Sososk
prajurit sejati ini memang sudah hampir 15 tahun pergi untuk selamanya. Namun,
namanya akan senantiasa dikenang sebagai seorang Perwira Tinggi (Pati) TNI Angkatan Darat yang kaya dengan
pengalaman tempur, berjiwa ksatria dan seorang pemimpin yang andal.
Dalam
situs resmi Akadami Militer (Akmil), ia adalah penerima penghargaan Adhi
Makayasa pertama. Seperti yang diketahui, penghargaan Adhi Makayasa hanya
diberikan untuk lulusan terbaik Akmil, yang saat itu masih bernama Akademi
Militer Nasional (AMN).
Ya,
sosok itu adalah Jenderal TNI (Purn.) Edu Sudrajat. Usai
menyelesaikan pendidikan militernya, Edi sempat bertugas sebagai Komandan
Pleton (Danton) Batalyon Infanteri (Yonif) 515/Tanggul, atau yang kini bernama
Yonif 515/Ugra Tapa Yudha.
Saat
itu, Edi diterjunkan dalam operasi militer penumpasan kelompok separatis
Republik Maluku Selatan (RMS), Organisasi Papua Merdeka (OPM), hingga Gerakan
30 September 1965 yang didalangi Partai Komunis Indonesia (PKI).
Pengalamannya
di medan pertempuran, mengantar Edi naik pangkat menjadi Brigadir Jenderal
(Brigjen) TNI pada 1980, menduduki posisi sebagai Panglima Komando Tempur
Lintas Udara Komando Cadangan Strategis TNI Angkatan Darat (Kostrad), atau yang
saat ini bernama Divisi Infanteri 1/Kostrad.
Kemudian
pada 1981, Edi kembali mendapat kenaikan pangkat menjadi Mayor Jenderal
(Mayjen) TNI, dengan jabatan sebagai Panglima Komando Daerah Militer (Pangdam)

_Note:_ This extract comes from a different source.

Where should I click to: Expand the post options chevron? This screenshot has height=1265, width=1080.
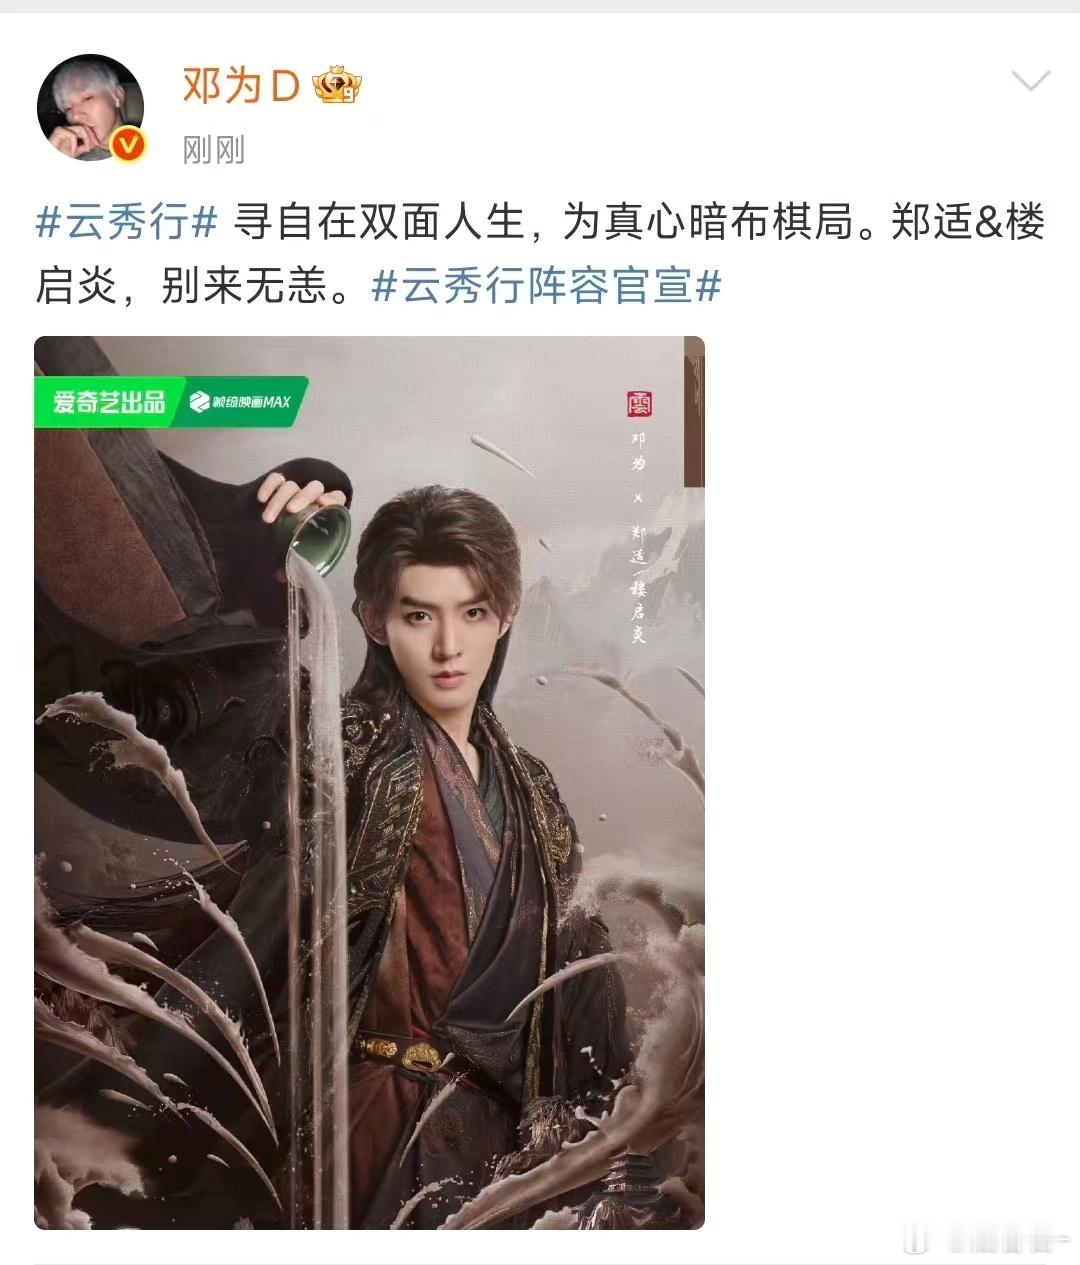(1031, 81)
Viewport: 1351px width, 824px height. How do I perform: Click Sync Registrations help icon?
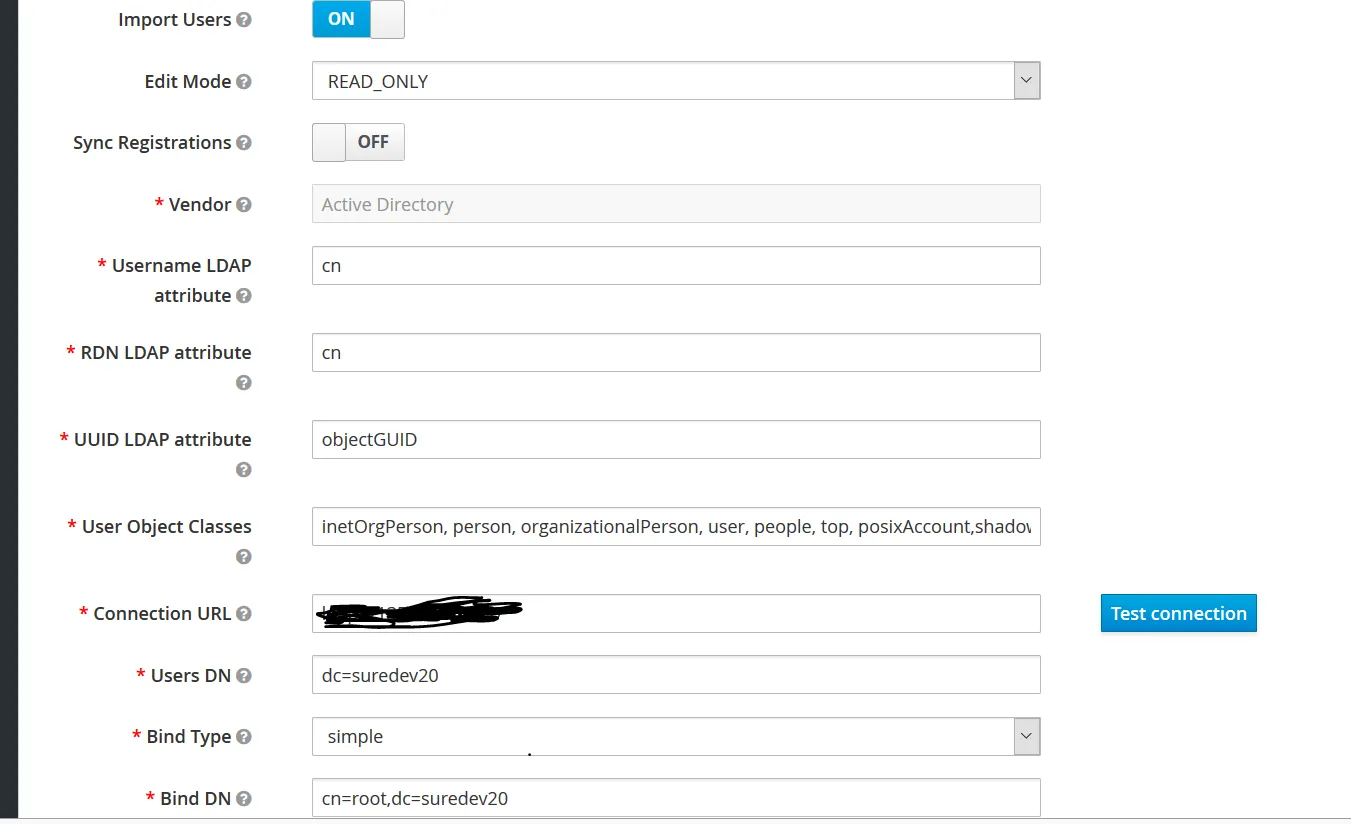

I/Bukit Barisan, dan Pangdam III/Siliwangi.
Setelah
itu, Edi dipercaya untuk menjabat sebagai Kepala Staf Umum Angkatan Bersenjata
Republik Indonesia (Kasum ABRI) periode 1985 hingga 1986. Karier Edi kian
moncer setelah kembali naik pangkat menjadi bintang tiga atau Letnan Jenderal
(Letjen) TNI dan menduduki posisi Wakasad.
Edi
kemudian dipercaya menjadi orang nomor satu di jajaran TNI Angkatan Darat
sebagai Kasad, dengan pangkat Jenderal TNI. Saat itu lah, Edi mendatangi
langsung medan perang di Timor-Timur yang menjadi objek Operasi Seroja.
Kesaksian
bagaimana keberanian dan kesederhanaan Edi diungkap oleh mantan Wakil Kepala
Staf TNI Angkatan Darat (Wakasad), Letjen TNI (Purn.) Kiki Syahnakri.
Dalam
bukunya "Aku Hanya Tentara", Kiki yang saat itu masih berpangkat
Letnan Kolonel (Letkol) TNI, mendapat kunjungan langsung dari Mayjen TNI Edi
Sudrajat. Kala itu,
Kiki masih menjabat sebagai Komandan Yonif 514/Raider.
"Ada
kisah yang amat mengesankan, terjadi hampir 20 tahun lalu di kawasan pegunungan
Timor Timur (kini Timor Leste). Dalam kegelapan malam, di tengah-tengah bivak
Posko Mobile Yonif 514, membayang suatu sosok," ujar Kiki.
"Dengan
cepat saya bersiap mendekat untuk mengetahuinya. Ternyata itu adalah Jenderal
TNI Edi Sudrajat, Kepala Staf TNI AD (KSAD). Jenderal ini datang untuk
mengecek, sekaligus mengetahui hal-hal teknis yang langka "disentuh"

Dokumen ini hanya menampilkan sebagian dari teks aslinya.